#### Extracted information ####

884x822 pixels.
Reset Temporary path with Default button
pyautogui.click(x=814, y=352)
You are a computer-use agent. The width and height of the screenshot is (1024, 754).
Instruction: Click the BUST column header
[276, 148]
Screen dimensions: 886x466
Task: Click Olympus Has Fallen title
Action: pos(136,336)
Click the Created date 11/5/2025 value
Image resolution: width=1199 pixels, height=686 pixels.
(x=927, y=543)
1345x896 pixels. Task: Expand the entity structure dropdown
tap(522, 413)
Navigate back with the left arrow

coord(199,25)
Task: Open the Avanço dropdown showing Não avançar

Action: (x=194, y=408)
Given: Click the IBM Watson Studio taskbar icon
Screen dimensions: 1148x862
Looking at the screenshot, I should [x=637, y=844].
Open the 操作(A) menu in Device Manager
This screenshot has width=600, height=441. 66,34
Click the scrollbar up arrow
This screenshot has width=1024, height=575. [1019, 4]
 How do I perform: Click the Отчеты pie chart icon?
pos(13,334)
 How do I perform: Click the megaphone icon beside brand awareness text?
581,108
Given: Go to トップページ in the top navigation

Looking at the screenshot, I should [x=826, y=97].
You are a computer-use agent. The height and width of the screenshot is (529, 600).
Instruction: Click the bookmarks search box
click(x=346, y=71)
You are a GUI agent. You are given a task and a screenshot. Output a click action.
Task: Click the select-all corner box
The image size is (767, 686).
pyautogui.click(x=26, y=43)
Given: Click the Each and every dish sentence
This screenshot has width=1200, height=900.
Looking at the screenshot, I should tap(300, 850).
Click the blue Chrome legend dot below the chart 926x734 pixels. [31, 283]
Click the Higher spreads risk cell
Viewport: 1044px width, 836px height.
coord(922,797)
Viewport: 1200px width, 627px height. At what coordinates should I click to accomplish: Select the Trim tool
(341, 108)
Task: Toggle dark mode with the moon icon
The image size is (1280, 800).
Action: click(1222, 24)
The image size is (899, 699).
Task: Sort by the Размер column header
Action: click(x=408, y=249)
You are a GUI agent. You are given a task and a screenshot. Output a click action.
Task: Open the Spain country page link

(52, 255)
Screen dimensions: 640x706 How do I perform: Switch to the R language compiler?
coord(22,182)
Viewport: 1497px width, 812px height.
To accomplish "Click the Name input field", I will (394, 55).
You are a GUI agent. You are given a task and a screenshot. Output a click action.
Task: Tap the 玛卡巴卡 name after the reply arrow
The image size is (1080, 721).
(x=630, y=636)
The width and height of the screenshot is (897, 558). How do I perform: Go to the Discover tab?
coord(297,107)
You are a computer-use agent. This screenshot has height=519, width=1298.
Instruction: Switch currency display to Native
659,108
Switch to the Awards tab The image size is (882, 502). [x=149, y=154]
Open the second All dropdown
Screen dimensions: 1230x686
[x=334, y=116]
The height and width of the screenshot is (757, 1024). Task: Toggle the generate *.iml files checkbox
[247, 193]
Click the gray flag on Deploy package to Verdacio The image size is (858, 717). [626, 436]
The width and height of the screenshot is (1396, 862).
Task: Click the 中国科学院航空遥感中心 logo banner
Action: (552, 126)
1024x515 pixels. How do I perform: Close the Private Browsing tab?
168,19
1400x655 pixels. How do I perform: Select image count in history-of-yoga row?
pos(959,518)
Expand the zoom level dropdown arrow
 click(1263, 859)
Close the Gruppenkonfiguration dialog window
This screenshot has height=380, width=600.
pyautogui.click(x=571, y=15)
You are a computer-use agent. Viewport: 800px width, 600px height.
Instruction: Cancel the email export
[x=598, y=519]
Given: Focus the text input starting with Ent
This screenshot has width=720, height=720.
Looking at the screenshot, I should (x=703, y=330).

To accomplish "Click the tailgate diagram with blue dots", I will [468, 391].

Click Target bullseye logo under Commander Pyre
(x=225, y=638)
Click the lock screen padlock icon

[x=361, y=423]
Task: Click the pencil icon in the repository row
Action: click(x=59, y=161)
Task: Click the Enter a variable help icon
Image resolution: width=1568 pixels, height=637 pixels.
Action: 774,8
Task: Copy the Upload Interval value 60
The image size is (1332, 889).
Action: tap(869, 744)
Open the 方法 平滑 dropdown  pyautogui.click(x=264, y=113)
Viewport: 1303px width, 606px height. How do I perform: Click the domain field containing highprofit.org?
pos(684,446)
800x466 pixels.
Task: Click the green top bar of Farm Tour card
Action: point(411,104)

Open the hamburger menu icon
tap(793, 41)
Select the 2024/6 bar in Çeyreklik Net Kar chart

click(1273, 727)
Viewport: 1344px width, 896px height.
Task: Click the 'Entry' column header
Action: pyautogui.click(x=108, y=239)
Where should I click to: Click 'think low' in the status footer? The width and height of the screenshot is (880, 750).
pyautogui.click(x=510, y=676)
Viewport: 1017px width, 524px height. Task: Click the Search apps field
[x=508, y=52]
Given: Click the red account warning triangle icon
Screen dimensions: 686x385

####

Activity:
From the entries above, give again exactly the lines running from the line with "Task: Open the Spain country page link" to the line with "Task: Tap the 玛卡巴卡 name after the reply arrow"; include both of those lines.

Exercise response:
Task: Open the Spain country page link

(52, 255)
Screen dimensions: 640x706 How do I perform: Switch to the R language compiler?
coord(22,182)
Viewport: 1497px width, 812px height.
To accomplish "Click the Name input field", I will (394, 55).
You are a GUI agent. You are given a task and a screenshot. Output a click action.
Task: Tap the 玛卡巴卡 name after the reply arrow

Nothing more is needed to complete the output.